Jellyfish Eyes starts out looking like a cute ET story and winds up being more a rampage-and-destrcution, Godzilla kind of thing. In between it gets most of the big things right.
It’s Japanese, from 2013, and is the only feature film so far directed by Takashi Murakami, who is more a TV producer, though he has directed a number of shorts, among them promos for Billy Eilish and Kanye West, both obviously fans of Murakami’s style of animation.
Jellyfish Eyes is not an animation. Not entirely, anyway. It’s a live-action story of a kid with no daddy (how often do kids stories feature absent dads?) who moves to a new school/town/life with his grieving mother and is befriended by a F.R.I.E.N.D – the acronym stands for something contrived – an adorable flying (animated) creature with special powers.
At school Masashi discovers all his new classmates secretly also have F.R.I.E.N.Ds, which they control with a small device and keep hidden from the adults. Masashi’s doesn’t come with a device, which makes his more special. Meanwhile, behind this outbreak of cuteness lurks a black-cloaked cabal of techy overlords – they have great skin and artfully cut hair and look like a boyband – who might be responsible for this glut of strange and largely sweet-natured creatures. Masashi’s uncle – who looks like he might have once been in a boyband himself – has some not entirely specified connection to this mysterious and possibly not benign quartet.

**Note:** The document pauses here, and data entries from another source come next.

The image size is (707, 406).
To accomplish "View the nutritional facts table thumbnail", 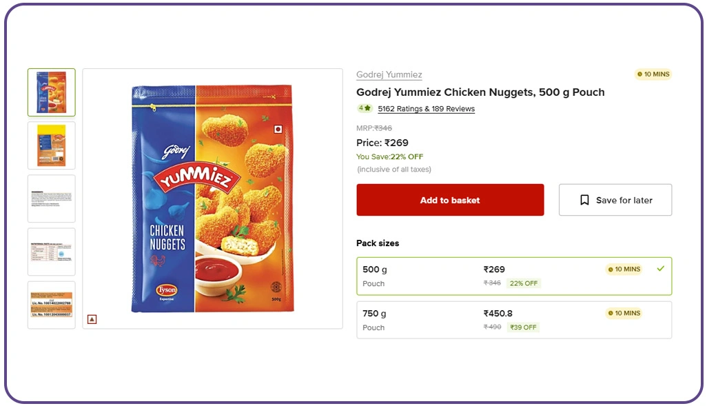I will [x=52, y=252].
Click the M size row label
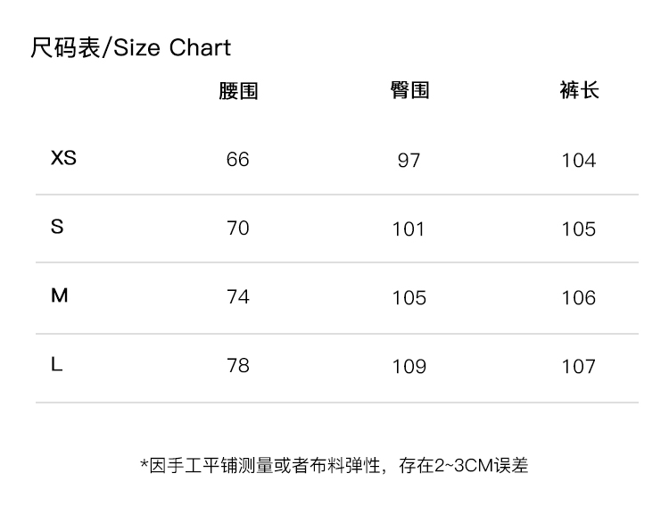The image size is (669, 515). click(x=59, y=295)
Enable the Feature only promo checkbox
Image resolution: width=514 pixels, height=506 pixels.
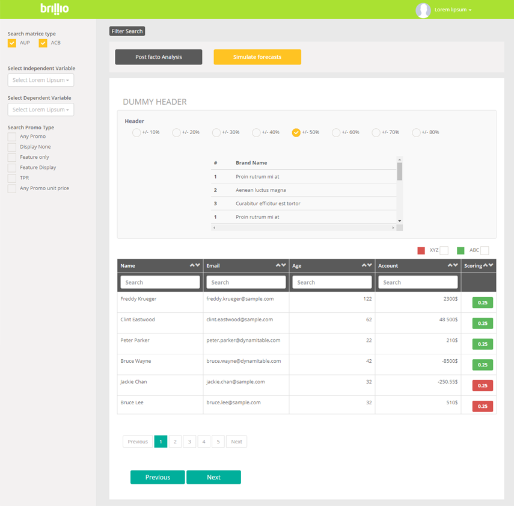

The elements of the children’s adventure are in place. The kid on his own, the us against them of children and adults, with children clearly having the upper hand. Some secret knowledge or power. The treacherous uncle. Out in the world away from the F.R.I.E.N.Ds and their keepers, Murakami’s portrait this adult world is of a place that’s full of unreliable operators. His focus returns repeatedly to a small group of religious/nationalist zealots trying to recruit new members on the streets. Adults are clearly nuts. Children are immune, because they are pure of heart.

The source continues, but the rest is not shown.